Today, I was with my boyfriend. I was fine until I had an "attack" of sorts. It's just, everything I do reminds me and I can't stop it. I was holding back the tears, trying to cover it up. But he noticed I was down. And that only made him sad (being the caring guy he is), which in turn depresses me more but I just can't tell him what's wrong. Even if I do, what difference does it make? He can't stop it, I can't, it'll just be a burden to him too. I'm starting to hate everything about myself, it's mutating and I just have to watch it. It's like watching yourself be wounded. It just makes me feel sick and sad. I hate it.
Another stressor- I'm finding myself attracted to women and feeling a little guilty about it. I mean, poor guy but I just can't stand to leave him. Male bodies just don't do it for me. I fantasize about women, and I'm finding myself attracted to them (unrequited lust- what fun) but I'm too attached to him to just up and leave. If I admit it I'll have to admit to being gay, and I'm not a lesbian. I'm a straight guy (alright, well, not completely straight. I'm with a guy but the point is that I'm not a lesbian.) I don't want to date lesbians, 'cause that'll just be the same problem again but with less company. I don't find people who think like me and quite frankly, I'm attracted to women's bodies and not their minds. The girls I like are straight and well, how am I going to get them to see me as male?

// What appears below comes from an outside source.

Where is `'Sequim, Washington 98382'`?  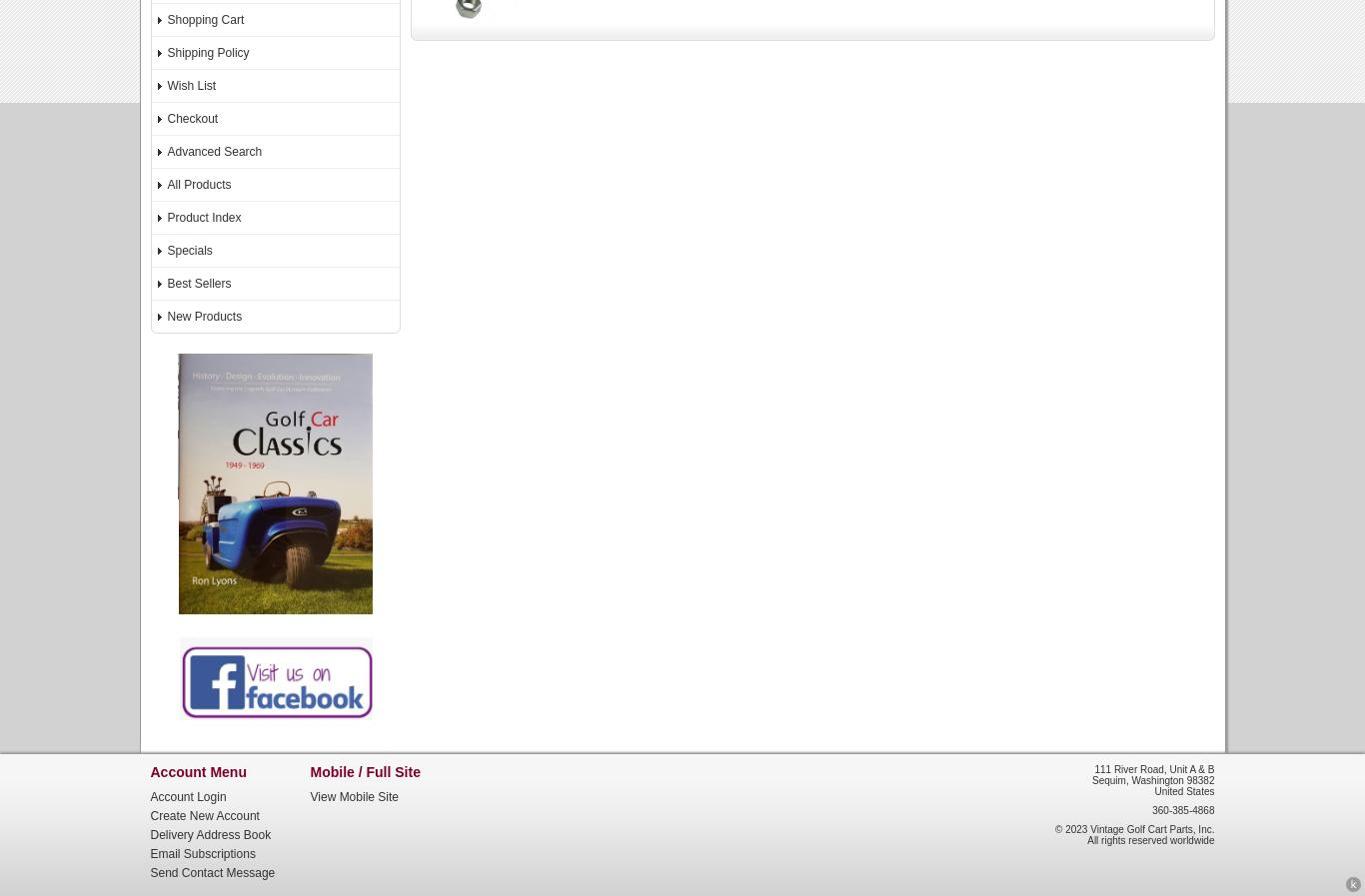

I've decided I'll come out to my father tomorrow. Or, rather today since it's 1:00 AM here. I just can't take it anymore. If I regret it, too bad but at least I'll have given it a shot. At least I can know that I tried. I just worry that my parents won't believe me because of my lack of masculinity. I didn't think I was a boy before and I didn't act like one either. My mom had a lot of barbies because she always wanted barbies when she was a kid and she gave them to me. So I played with them. It just decreases my credibility, but maybe I can get them to try to understand. I'll probably end up shedding a lot of tears, and hey, with my parents that'll only add to my credibility.
Post Merge: February 06, 2010, 01:16:24 AM
Actually, since I doubt this will be read I shall add a bit more angst. The only ways for me to be comfortable with myself are:
a. convince myself that I'm masculine enough to be male
b. outright deny it
c. convince myself that someday I can get out of this nightmare and really just be comfortable with myself
d. not thinking about it, avoidance, but it can't be done if I'm doing anything physical.
The only way I can not think about it is if I'm doing something almost completely mental. Like reading, drawing, pondering the meaning of life, video games.